BANGGAINEWS.COM- Jika sebelumnya politisi PDI Perjuangan yang menjabat sebagai Ketua Komisi III DPRD Kabupaten Banggai, Fuad Muid yang buka suara terkait tujuan agenda Kunjungan Kerja (Kunker) komisi mereka ke Palu. Tepatnya ke Bidang Anggaran pada Badan Pengelolaan Keuangan dan Aset Daerah (BPKAD) Provinsi Sulawesi Tengah (Sulteng), yaitu untuk memastikan adanya DBH kurang salur tahun 2021 senilai Rp 6,4 Milyar.

Pada Kamis siang (15/7/2021) tadi, giliran politisi Partai Golongan Karya (Golkar) Irwanto Kulap yang buka suara.

“Kalau yang Babo Fuad sampaikan baru setengah belum full. Masih dia bikin tagantong. Karena mau ada refocusing tahap II lagi,” ujar Wanto, sapaan akrab anggota Komisi III DPRD Kabupaten Banggai itu.

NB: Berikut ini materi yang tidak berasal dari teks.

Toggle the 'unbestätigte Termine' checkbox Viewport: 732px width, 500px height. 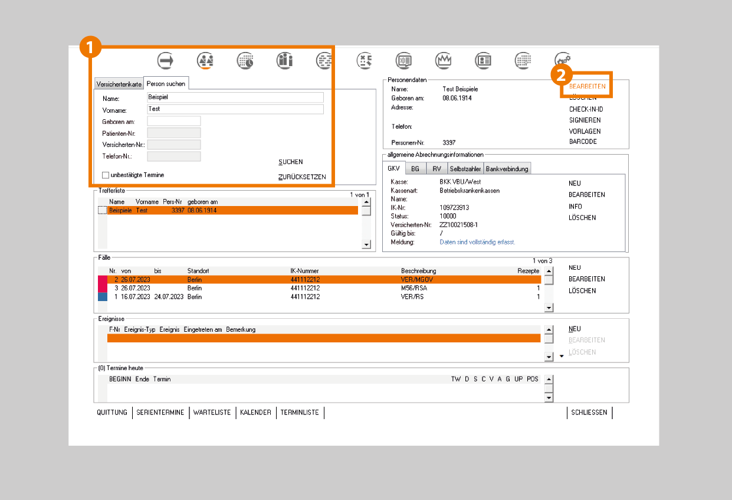pyautogui.click(x=106, y=175)
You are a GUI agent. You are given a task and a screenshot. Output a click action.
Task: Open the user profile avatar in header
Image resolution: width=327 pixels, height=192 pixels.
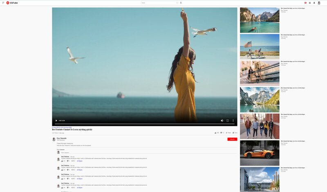(x=319, y=3)
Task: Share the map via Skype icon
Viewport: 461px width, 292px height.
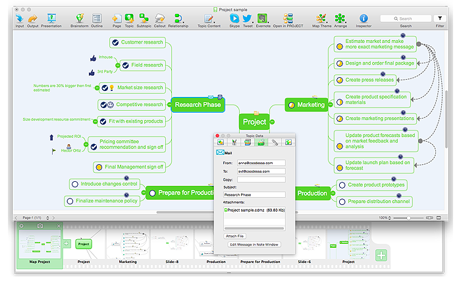Action: [x=234, y=18]
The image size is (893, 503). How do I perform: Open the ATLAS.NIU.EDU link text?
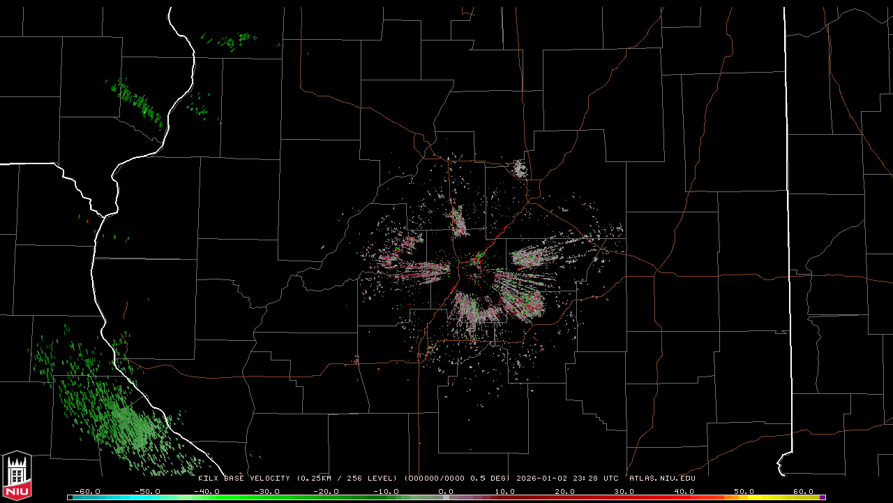[x=662, y=479]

Menurutnya, sinyal porsi Anggaran Pendapatan dan Belanja Daerah (APBD) Kabupaten Banggai tahun anggaran 2021 berpotensi terpangkas lagi muncul saat komisi mereka berkoordinasi ke Dinas Pengelolaan Keuangan dan Aset Daerah (DPKAD) Provinsi Sulteng.

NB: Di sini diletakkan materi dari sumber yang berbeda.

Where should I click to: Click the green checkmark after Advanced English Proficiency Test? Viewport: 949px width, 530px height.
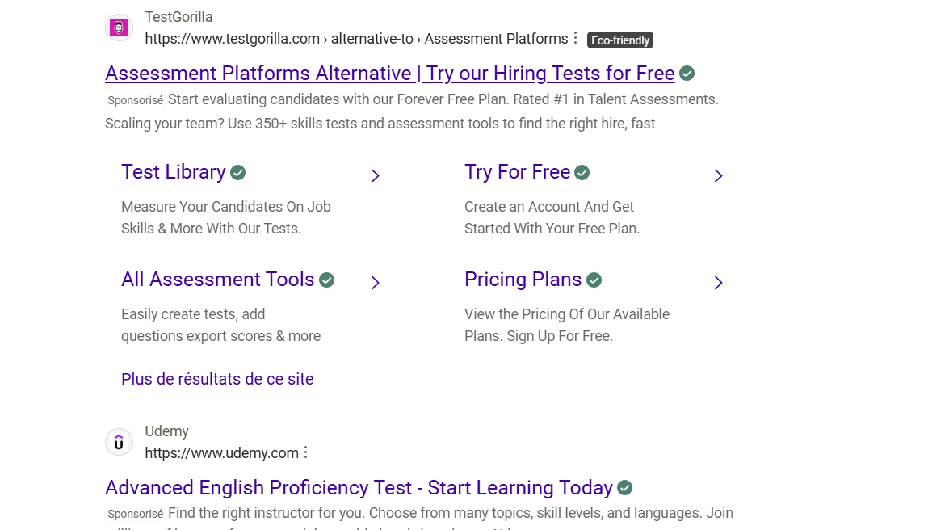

“Kunjungan kami ke DPKAD Provinsi Sulteng dalam rangka mempertanyakan DBH kurang salur yang dialami Pemerintah Kabupaten Banggai,” ungkapnya kepada wartawan.

Lebih lanjut, ia menjelaskan, total Dana Bagi Hasil (DBH-red) kurang salur di Sulteng itu ada sekitar Rp 50 miliar lebih. Itu nantinya akan dibagikan ke 13 kabupaten atau kota di Sulteng.

“Hasil koordinasi itu disimpulkan bahwa Pemerintah Kabupaten (Pemkab) Banggai akan mendapatkan jatah DBH kurang salur senilai Rp 6,4 miliar,” terang Aleg teloran Dapil II yang kini duduk sebagai Sekretaris DPD II Partai Golkar Kabupaten Banggai itu.

Dan satu hal lagi yang mengejutkan mereka, masih kata Wanto, pernyataan dari atas nama Haris dan Takim yang merupakan pejabat di DPKAD Provinsi Sulteng. Bahwa kemungkinan besar akan ada refocusing anggaran tahap II di tahun 2021 ini.

“Sinyal itu digambarkan dari Kementerian Keuangan (Kemenkeu) RI. Tinggal menunggu Peraturan Menteri Keuangan (PMK) saja dari Kemenkeu yang mengatur berapa besaran refocusing anggaran masing-masing daerah,” ungkapnya lagi.

Padahal, untuk diketahui, refocusing anggaran telah dilakukan pada APBD penetapan tahun anggaran 2021 total senilai Rp 84 miliar lebih.